Le 24 septembre, Maupassant se rend au monastère de Corbara
pour rendre visite au père Henri Didon,
un prédicateur dominicain renommé mais controversé, car jugé
libéral, qui s'y est exilé
de 1880 à 1881. Ce périple le conduit à travers la montagne, à
Letia chez les Paoli et les Arrighi, à Vico où il laisse sa mère
trop fatiguée pour continuer. Il continue par les forêts d'Aïtone
et de Valdoniello, traverse Albertacce dans le Niolo et fait
une halte dans la maison du docteur Albertini.
A la fin du trajet, il prend le temps de contempler San Antonino,
ou encore l'église de La Trinité d'Aregno.

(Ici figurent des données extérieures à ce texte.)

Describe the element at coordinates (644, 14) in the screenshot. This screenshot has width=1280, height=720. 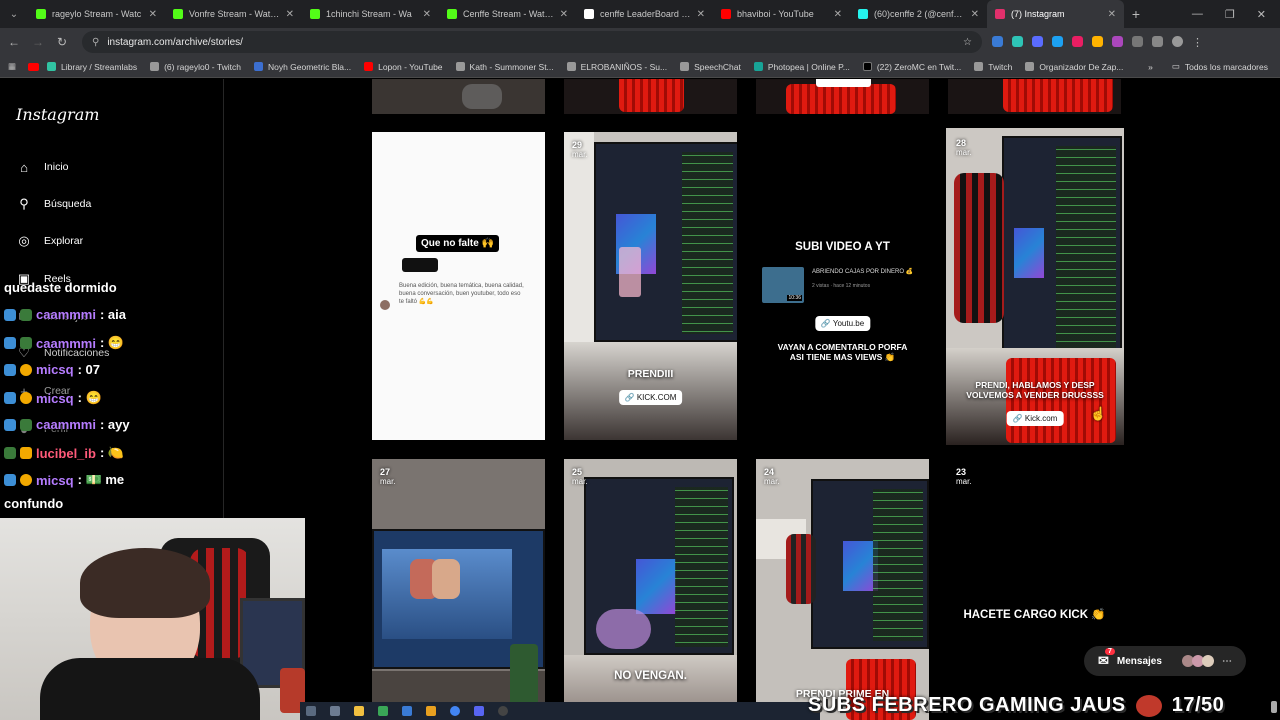
I see `tab-4: cenffe LeaderBoard | The ✕` at that location.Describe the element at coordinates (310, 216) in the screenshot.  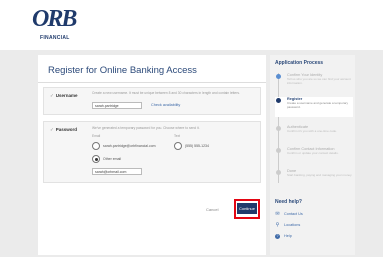
I see `help-link-contact: ✉ Contact Us` at that location.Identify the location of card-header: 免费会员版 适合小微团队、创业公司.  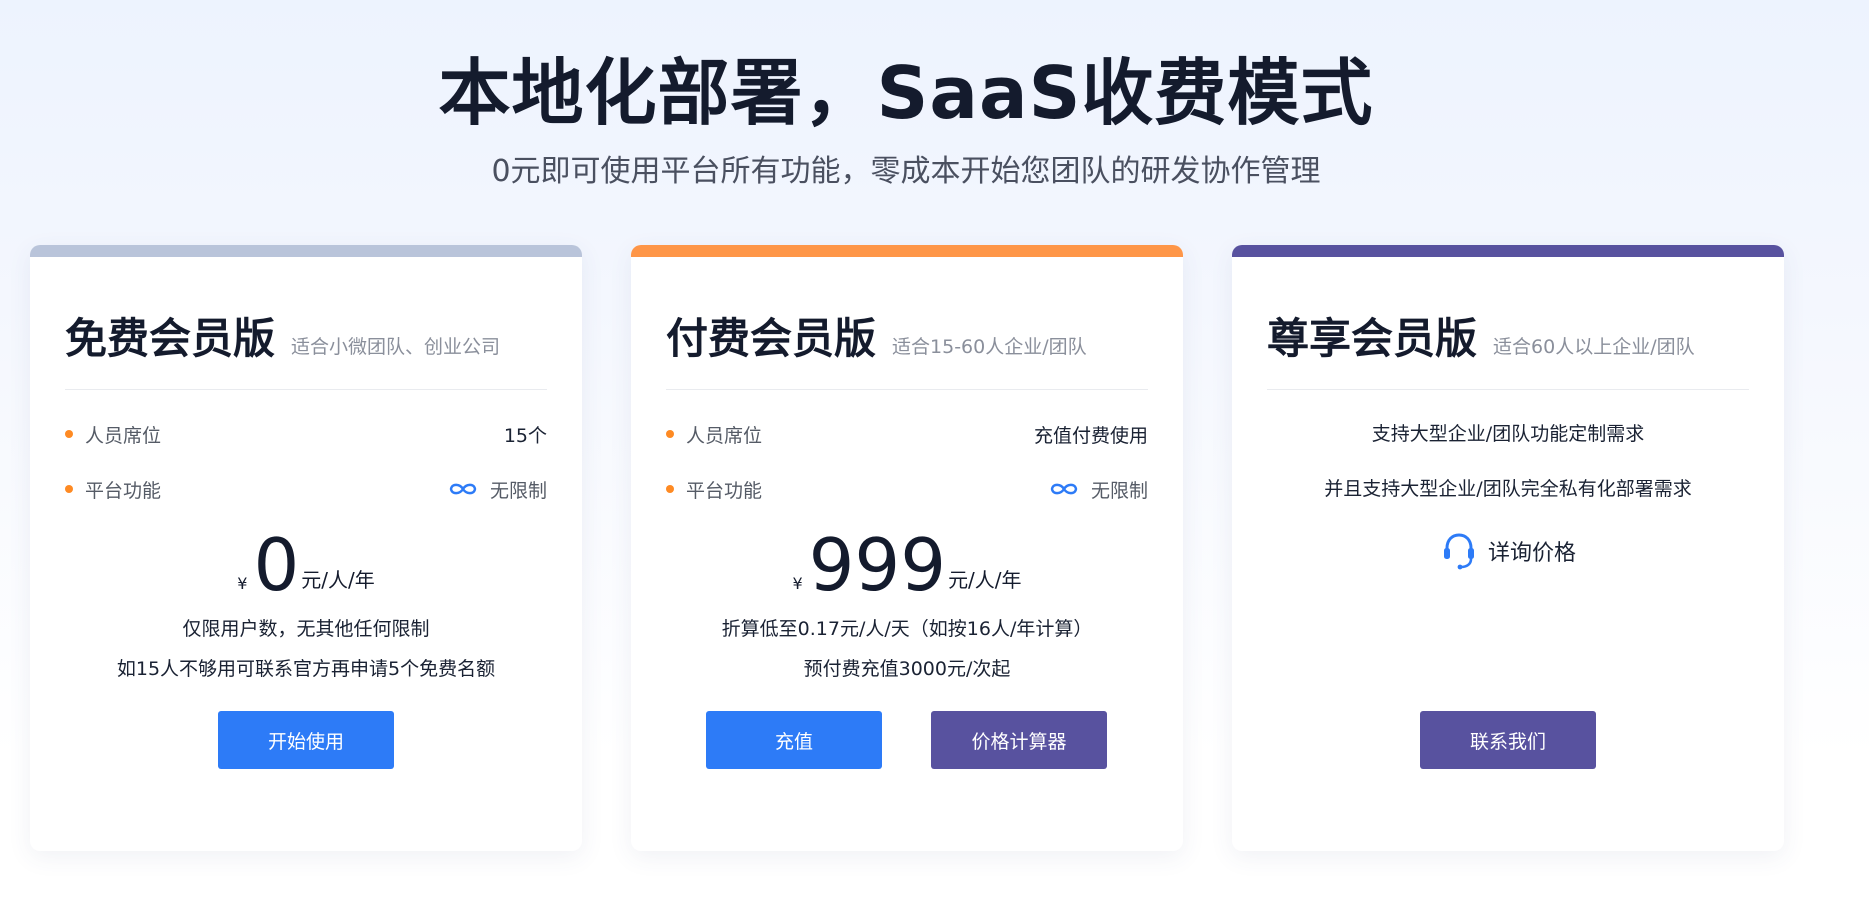
(283, 334).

Il passera quelques heures avec les religieux
avant de se rendre à Calvi où il n'y passera qu'une seule nuit
avant de reprendre la route de la côte qui le mènera à Piana et
jusqu'aux Calanche, "une des merveilles du monde", avec
le Niolo selon lui.
De retour à Ajaccio, le 16 octobre, Maupassant reprend le bateau
à destination de Marseille. Dans ses bagages, il emporte un
dernier article pour le journal Le Gaulois Une page
d'histoire inédite qui raconte l'épisode de l'embuscade de
Napoléon à Bocognano.
Maupassant reviendra une deuxième et dernière fois en Corse en
1881. Il en profitera pour visiter Bonifacio, une ville qui lui
servira d'inspiration pour écrire sa nouvelle Une Vendetta
qui sera publiée une première fois dans la revue Le
Gaulois du 14 octobre 1883 puis dans le recueil
Contes du jour et de la nuit en 1885.
La Corse a offert à Maupassant de nombreux thèmes
d'inspiration. Il y fit maintes fois référence dans des
nouvelles et des articles :
Son roman
Une vie,
publié en 1883, raconte les mésaventures de Jeanne, jeune
aristocratique dont les seuls moments de bonheur lui seront
apportés par son voyage de noce en corse, une longue promenade à
cheval qui la conduira, avec son fiancé d'Ajaccio à Bastia.